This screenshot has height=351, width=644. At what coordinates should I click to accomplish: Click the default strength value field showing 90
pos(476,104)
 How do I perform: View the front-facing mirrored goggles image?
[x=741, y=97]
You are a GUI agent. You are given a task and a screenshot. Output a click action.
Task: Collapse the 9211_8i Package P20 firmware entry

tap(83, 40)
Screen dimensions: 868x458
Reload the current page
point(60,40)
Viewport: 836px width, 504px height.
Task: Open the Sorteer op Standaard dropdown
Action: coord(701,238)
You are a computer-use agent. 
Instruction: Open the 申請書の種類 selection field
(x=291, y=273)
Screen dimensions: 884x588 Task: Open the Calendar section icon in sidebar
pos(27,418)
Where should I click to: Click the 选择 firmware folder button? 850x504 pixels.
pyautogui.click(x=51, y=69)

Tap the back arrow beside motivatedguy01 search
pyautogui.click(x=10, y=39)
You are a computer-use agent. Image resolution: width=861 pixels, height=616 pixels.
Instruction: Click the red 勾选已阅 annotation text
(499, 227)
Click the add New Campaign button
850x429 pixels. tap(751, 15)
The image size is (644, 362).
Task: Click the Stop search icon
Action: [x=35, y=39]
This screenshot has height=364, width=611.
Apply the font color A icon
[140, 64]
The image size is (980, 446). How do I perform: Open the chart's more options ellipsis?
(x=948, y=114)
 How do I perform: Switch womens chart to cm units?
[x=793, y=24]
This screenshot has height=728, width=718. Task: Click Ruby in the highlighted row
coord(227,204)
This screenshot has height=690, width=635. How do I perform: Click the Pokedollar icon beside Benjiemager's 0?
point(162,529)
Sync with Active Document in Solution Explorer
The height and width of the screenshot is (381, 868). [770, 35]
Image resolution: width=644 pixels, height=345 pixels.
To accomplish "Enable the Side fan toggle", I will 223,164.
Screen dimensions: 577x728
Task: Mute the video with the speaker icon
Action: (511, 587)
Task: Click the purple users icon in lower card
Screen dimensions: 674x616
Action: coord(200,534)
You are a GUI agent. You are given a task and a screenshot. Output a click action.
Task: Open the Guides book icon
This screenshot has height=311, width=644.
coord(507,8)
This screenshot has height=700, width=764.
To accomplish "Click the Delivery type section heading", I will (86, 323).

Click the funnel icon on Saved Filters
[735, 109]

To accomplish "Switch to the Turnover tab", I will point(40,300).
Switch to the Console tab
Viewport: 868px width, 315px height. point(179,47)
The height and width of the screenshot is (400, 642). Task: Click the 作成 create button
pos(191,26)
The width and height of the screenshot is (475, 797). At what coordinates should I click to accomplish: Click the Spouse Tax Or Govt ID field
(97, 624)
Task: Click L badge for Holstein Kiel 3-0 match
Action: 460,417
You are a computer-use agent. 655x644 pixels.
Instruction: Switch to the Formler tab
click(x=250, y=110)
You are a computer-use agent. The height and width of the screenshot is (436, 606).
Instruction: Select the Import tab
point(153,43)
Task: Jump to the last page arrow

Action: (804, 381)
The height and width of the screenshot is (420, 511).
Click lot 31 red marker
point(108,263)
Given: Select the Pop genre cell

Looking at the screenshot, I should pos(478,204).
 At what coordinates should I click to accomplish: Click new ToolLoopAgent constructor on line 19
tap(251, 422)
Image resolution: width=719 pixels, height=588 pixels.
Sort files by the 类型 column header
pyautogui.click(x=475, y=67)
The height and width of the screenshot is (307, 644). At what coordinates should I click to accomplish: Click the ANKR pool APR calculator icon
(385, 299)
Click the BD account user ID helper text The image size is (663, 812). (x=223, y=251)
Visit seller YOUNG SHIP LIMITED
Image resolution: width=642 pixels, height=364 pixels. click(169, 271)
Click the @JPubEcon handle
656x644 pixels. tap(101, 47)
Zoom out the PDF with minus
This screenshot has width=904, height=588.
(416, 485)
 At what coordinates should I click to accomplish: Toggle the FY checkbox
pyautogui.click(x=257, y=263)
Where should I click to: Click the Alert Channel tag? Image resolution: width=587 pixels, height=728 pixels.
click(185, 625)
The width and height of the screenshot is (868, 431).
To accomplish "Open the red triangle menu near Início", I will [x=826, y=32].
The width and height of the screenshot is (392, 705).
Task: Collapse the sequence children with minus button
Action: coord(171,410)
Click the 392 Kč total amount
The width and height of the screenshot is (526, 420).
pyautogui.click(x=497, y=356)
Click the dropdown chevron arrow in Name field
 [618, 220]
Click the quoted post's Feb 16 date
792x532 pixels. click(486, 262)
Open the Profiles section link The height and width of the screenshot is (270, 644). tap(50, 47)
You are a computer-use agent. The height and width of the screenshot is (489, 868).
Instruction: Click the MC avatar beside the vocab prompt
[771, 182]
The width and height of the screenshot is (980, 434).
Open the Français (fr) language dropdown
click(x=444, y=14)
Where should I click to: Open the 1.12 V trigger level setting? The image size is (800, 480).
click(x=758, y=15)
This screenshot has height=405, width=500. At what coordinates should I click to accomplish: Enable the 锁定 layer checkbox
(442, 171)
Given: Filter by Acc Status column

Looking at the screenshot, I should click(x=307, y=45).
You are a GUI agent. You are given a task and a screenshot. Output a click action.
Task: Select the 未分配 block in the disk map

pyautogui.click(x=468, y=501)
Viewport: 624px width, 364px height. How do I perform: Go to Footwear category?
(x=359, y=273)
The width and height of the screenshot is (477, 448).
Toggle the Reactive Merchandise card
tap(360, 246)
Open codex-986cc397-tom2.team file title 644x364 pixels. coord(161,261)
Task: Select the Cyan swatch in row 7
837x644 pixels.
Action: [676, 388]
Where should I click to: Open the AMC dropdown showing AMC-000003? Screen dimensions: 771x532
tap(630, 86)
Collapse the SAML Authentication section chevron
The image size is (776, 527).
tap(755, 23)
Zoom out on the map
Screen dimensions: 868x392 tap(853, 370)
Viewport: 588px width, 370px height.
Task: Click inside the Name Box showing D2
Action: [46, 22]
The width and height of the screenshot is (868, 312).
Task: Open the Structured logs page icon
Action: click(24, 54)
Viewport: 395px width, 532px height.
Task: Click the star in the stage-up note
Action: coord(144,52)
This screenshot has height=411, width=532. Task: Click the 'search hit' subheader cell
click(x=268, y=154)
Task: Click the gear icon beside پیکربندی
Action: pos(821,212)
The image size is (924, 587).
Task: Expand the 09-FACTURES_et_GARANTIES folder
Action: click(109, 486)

════════════════════

▶ Problem details
Set apart and copy each line of the records that holds the word "computer".

▶ Answer
You are a computer-use agent. 
You are a computer-use agent. Image resolution: width=861 pixels, height=616 pixels.
You are a computer-use agent. 655x644 pixels.
You are a computer-use agent. The height and width of the screenshot is (436, 606).
You are a computer-use agent. The height and width of the screenshot is (489, 868).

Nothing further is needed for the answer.